Barnes & Noble Education (BNED) reiterated that it rebuffed a California investment firm's proposals to acquire the Basking Ridge, N.J., education-solutions provider.
A Thursday statement from Barnes & Noble Education said the board rejected three takeover bids from Bay Capital Finance of Menlo Park.
The latest cash bid was $4.50 a share, which BN Education received June 27; $5.25 to $5.75 a share, received June 7 and $6.75 to $7.25 a share, received Feb. 7.
The board unanimously concluded that the proposals "substantially undervalued [the company], were highly conditional and not credible," according to the statement.
The statement added that Bay Capital "has failed to demonstrate its ability to complete such a transaction, including providing no evidence of financing."
In a July 15 news release, Bay Capital had said it was extremely disappointed that Barnes & Noble Education rejected its efforts to engage in takeover talks.
The investment firm said then that it had nominated five qualified candidates who were independent of Bay Capital to serve on the BNED board.

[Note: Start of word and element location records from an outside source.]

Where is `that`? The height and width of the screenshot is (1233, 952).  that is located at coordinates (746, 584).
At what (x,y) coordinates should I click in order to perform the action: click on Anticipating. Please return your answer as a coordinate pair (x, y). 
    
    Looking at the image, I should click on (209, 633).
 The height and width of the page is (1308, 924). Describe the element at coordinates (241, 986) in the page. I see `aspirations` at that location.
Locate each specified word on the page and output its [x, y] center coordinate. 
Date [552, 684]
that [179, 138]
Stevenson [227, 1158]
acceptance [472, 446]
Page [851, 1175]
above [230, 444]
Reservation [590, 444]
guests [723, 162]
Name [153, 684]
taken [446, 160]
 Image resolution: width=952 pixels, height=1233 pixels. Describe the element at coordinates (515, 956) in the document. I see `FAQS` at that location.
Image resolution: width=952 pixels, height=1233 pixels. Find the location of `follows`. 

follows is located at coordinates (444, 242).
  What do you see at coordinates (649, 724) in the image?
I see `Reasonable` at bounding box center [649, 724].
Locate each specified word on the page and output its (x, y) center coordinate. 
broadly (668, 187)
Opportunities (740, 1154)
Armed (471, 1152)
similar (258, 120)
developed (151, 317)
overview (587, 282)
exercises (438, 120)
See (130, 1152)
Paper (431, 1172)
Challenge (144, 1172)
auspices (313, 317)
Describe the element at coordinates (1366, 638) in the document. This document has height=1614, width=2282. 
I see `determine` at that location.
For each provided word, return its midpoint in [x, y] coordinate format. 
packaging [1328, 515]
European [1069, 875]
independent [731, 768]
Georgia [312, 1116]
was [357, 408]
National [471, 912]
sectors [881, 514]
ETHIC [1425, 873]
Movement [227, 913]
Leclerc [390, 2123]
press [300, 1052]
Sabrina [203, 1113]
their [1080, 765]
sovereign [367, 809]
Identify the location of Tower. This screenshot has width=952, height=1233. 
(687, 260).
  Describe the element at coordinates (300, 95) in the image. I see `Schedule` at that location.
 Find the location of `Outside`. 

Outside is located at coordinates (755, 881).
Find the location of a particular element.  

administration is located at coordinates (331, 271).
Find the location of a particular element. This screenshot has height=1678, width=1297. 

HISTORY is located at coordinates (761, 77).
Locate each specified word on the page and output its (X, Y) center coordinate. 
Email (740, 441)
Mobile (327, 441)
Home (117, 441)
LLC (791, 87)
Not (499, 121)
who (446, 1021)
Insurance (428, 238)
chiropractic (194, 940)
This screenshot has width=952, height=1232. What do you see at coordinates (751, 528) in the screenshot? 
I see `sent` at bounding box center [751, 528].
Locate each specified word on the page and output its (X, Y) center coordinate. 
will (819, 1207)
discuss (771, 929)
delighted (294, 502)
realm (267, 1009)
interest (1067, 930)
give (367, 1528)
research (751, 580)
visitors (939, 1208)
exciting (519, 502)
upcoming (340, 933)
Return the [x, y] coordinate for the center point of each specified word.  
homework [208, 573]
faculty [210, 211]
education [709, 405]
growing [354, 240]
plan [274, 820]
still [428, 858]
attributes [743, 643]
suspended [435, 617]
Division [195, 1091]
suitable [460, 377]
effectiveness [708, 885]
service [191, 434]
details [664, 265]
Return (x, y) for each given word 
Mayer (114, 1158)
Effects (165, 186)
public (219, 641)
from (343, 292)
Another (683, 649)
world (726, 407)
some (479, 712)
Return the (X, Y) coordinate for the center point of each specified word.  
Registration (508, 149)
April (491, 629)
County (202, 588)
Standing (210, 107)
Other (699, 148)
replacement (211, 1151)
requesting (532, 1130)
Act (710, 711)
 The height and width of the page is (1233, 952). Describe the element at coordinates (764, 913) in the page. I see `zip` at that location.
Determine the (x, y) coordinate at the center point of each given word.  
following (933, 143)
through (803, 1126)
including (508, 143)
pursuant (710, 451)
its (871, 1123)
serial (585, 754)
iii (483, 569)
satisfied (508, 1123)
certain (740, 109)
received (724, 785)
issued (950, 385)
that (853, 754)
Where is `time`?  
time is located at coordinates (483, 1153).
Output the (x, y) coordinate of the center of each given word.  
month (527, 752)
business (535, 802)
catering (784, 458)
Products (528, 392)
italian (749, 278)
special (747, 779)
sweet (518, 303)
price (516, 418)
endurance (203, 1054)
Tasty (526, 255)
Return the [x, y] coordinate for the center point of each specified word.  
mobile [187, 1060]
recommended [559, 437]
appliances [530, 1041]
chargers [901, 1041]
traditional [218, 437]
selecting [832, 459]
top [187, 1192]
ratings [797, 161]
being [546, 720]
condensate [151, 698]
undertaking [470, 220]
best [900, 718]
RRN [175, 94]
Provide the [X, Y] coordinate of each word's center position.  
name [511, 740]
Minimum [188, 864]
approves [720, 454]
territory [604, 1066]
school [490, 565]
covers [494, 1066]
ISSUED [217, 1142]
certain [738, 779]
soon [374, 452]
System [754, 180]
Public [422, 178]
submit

Bay Capital said the company had rejected the nominations. BNED said the nominations were invalid under its bylaws.
Shares of Barnes & Noble Education closed 1.4% lower on Thursday at $3.48. At April 27, the end of BNED's fiscal 2019, 47.6 million shares were outstanding, creating a market capitalization of about $166 million.
Barnes & Noble Education was spun out of bookseller Barnes & Noble Inc. (BKS) in 2015. The two companies are now unconnected.
The education company operates 1,448 physical and virtual retail bookstores in the U.S., serving more than 6 million students and faculty.
The company also provides digital solutions including study aids for students. And it operates a wholesale textbook distribution business.
Please note that due to factors including low market capitalization and/or insufficient public float, we consider Barnes & Noble Education to be a small-cap stock. You should be aware that such stocks are subject to more risk than stocks of larger companies, including greater volatility, lower liquidity and less publicly available information, and that postings such as this one can have an effect on their stock prices.